==== ИЗБРАННЫЙ ОТРЫВОК ====

В мае 1981 года меня вдруг вызвали в местком, где вполне культурные интеллигентные люди «обрадовали» новостью: оказывается, они рассчитывают на то, что я, по итогам работы в зимнем лагере получивший высокую оценку своим способностям, отмеченным ещё и премией (её мне действительно вручили), являюсь опытным вожатым, в котором лагерь нуждается в летний период. Мол, мы на вас надеемся! Но это, конечно, ваше дело, но я – то «не хочу, не буду», с тем и ушёл. И что же, утром следующего дня, после окончания обычной рабочей планёрки, главный редактор всех сотрудников отпустил «строчить их нетленные материалы», а меня почему-то попросил остаться.
Я подумал, что сейчас получу срочное задание и приготовился его выслушать, но то, что он мне сказал, меня огорошило. Он попросил меня… «выручить редакцию». Дескать, пришла наша очередь отправить кого-то из сотрудников вожатым в пионерский лагерь на летние каникулы наших собственных детей, в профкоме меня считают «опытным» вожатым, и он, главный редактор, надеется, что я не подведу редакцию. «Я в тебя верю!» – сказал он. Ну, конечно, после таких духоподъёмных слов я не мог ему отказать, поскольку к тому же подумал, что он и своего сына хочет отправить в этот лагерь. Да, согласился!
Однако тут же, выйдя из начальственного кабинета, пошёл искать своего приятеля, который меня подставил. А он в ответ на мои гневные слова только смеялся. Среди многих фраз я ему сказал и такие:
– Ты понимаешь, за десять январских дней я даже не всех пацанов из своего отряда, а их было 16 человек, запомнил по именам. К тому же некоторые из них могут быть чем-то больны, не случайно же лагерь считается лечебно — оздоровительным. Ну как я буду с ними обращаться целых 39 дней, о чём ты меня раньше даже не предупредил.
– Да я и сам не придавал этому слишком большого значения, да, как ты видел, дети были не такими уж и больными. Ну, а что касается запомнить их по именам, так это проще всего. Зайдёшь в профком, там уже будет картотека на ребятишек, подберёшь в свой третий отряд из других отрядов по три – четыре Антона, Андрея, Петра, Василия. Они обычно кучкуются, если тебе что-то от них надо, просто громко скажи: Василий, если один из них есть поблизости, то обязательно обернётся, вот ты его и попроси сделать, что тебе надо.
Позже, уже в лагере я убедился, что совет был хорошим. Конечно, он мог бы дать мне и другие полезные советы, но не стал этого делать. Ограничился банальными пожеланиями: «Ну что ты, старик, кручинишься, сориентируешься по обстановке, где наша не пропадала?» «Да, – сказал в ответ я, – найти бы ещё такое место, где она на самом деле не пропадала?» Но первое испытание на не «пропадание» я прошёл где-то через неделю после начала моей миссии в пионерском лагере «Маяк».

====

#### ЗАДАНИЯ
**A)** Перескажите короче абзац из воспоминаний о пионерском лагере, который начинается словами «Я подумал, что сейчас получу срочное задание». Основные факты должны остаться.
**B)** Перепечатайте из воспоминаний о пионерском лагере всё, начиная со слов «Однако тут же, выйдя» и вплоть до слов «даже не предупредил.».
**C)** Продолжите воспоминания о пионерском лагере «Маяк», начав сразу после их последнего предложения.

==== СОБРАННЫЕ ДАННЫЕ ====

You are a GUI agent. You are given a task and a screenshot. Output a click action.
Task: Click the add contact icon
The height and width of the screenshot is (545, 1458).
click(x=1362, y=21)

====

#### ОТВЕТЫ ПО ЗАДАНИЯМ
**A)** Я ожидал срочного задания, но главный редактор попросил меня «выручить редакцию». Подошла её очередь отправить сотрудника вожатым в пионерский лагерь на летние каникулы детей сотрудников, а в профкоме меня считали «опытным» вожатым. Редактор сказал: «Я в тебя верю!» Я решил, что он хочет отправить в этот лагерь и своего сына, и согласился.

**B)**
Однако тут же, выйдя из начальственного кабинета, пошёл искать своего приятеля, который меня подставил. А он в ответ на мои гневные слова только смеялся. Среди многих фраз я ему сказал и такие:
– Ты понимаешь, за десять январских дней я даже не всех пацанов из своего отряда, а их было 16 человек, запомнил по именам. К тому же некоторые из них могут быть чем-то больны, не случайно же лагерь считается лечебно — оздоровительным. Ну как я буду с ними обращаться целых 39 дней, о чём ты меня раньше даже не предупредил.

**C)**
На утренней субботней планёрке педагогического состава директор лагеря Василий Васильевич (Цап – Царапыч, так окрестили его ребята) сказал, что в воскресенье по нашему внутреннему плану мы проведём в лагере «День Труда». К нему надо хорошо подготовится, как можно красивее оформить строй отряда на линейке. И надо же, именно в этот день я был назначен дежурным по лагерю, а моя помощница именно на субботу и воскресенье взяла отгулы по домашним обстоятельствам. То есть вопрос с праздничным оформлением отряда мне предстояло решать самому. Я поинтересовался у старшего вожатого, где и у кого что-то красочное можно взять и посоветоваться по оформлению. Он отправил меня к художнице, но беседа с ней меня просто огорошила. По её словам, у неё не было ничего лишнего, чем бы она могла со мной поделиться, даже листка ватмана. Единственное, что она мне дала – это коробку анилиновых красок и две кисточки.
Да, надо было выкручиваться. Рядом с территорией лагеря была какая-то стройка, в субботу строители отдыхали. Там я нашёл небольшую квадратную фанерку и среднего размера квадратную палку с двумя гвоздиками. «Отличный дрын», — сказал мне резервный вожатый Александр Рейкарро. Подобрав валявшийся на земле осколок стекла, я сначала мокрой тряпочкой почистил фанерку и палочку от песка и грязи, подождал пока они подсохнут, поскреб стеклышком, потом вновь промыл и оставил сушиться. После ужина я привёл в туалет одного мальчика, который, по его словам, умел рисовать, положил подготовленную фанерку на подоконник и предложил красиво написать три слова «Труд – всему голова».
– Вообще-то, Валентин, «Хлеб – всему голова», с иронией поправил меня малец.
– Не вникай, Алексей. Напиши, пожалуйста, что я тебя прошу.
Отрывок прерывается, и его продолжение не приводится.